Exploring risk attitude by a comparative experimental approach and its implication to disaster insurance practice in China
[Date:2013-01-30]

Tao Ye, Ming Wang
State Key Laboratory of Earth Surface Processes and Resource Ecology, Beijing Normal University, Beijing 100875, PR China.
 
Abstract: This study employs the ordered lottery selection approach with field experiment to measure risk attitude of two distinct population groups in China – farmers in Wuhan and freelancers in media and advertising in Beijing. A comparative design was used to reveal the cross-population difference in risk attitude and its affecting factors. The results showed that both groups exhibited constant partial risk aversion and decreasing absolute risk aversion, while the farmers were more risk-averse than the freelancers. The farmer and freelancer respondents demonstrated very different sensitivity to the warming-up games types involving ‘gain-only’ or ‘gain-loss’ while extremely risk-averse respondents in the warming-up games possessed the consistent attitudinal behavior in the formal tests. The comparative experiment revealed that gender and income were two statistically significant factors affecting risk attitude and they appeared to be consistent across the two distinct groups.

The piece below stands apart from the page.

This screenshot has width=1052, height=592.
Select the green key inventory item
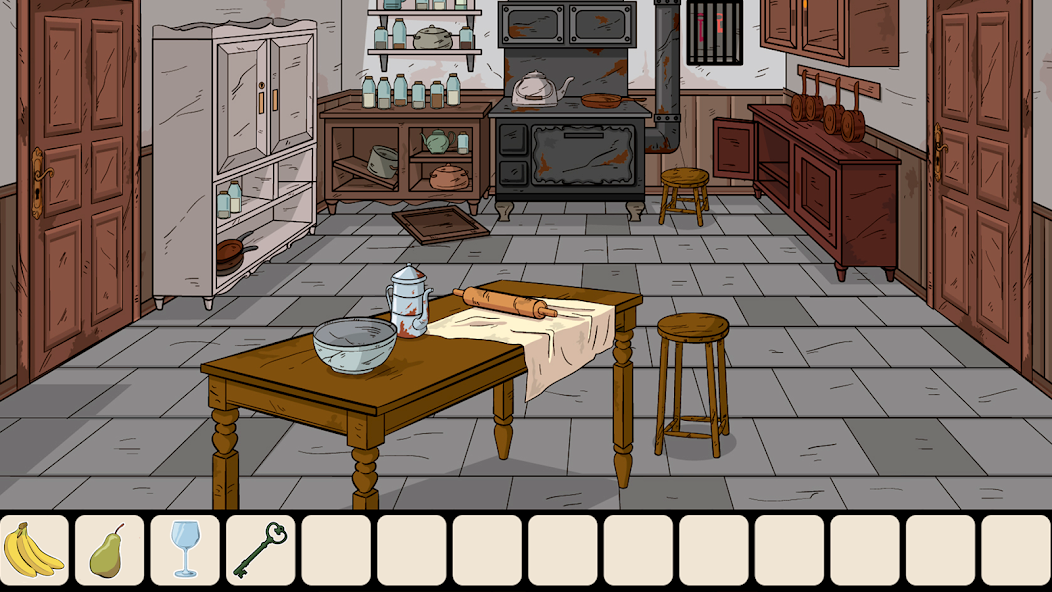pyautogui.click(x=260, y=550)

Surprisingly, respondents’ perceived frequency of risk occurrence was not correlated to their risk attitude. Moreover, the factors of leisure and investment behavior were significantly linked to the freelancers’ risk attitude but not the farmers’. The experiment also found a non-linear relationship between risk attitude and education, and receiving college education was found to be a critical switching point that was significantly linked to respondents’ risk choices. While further research is needed to better understand the governing mechanism in risk attitude, perception, and behavior, this paper tried to link the experimental results to the natural disaster insurance practice in China and discussed their implication to the policy design.
 
Keywords: risk attitude; comparative experiment; disaster insurance; China.
 
Published in Journal of Risk Research. 2013, DOI:10.1080/13669877.2012.743159.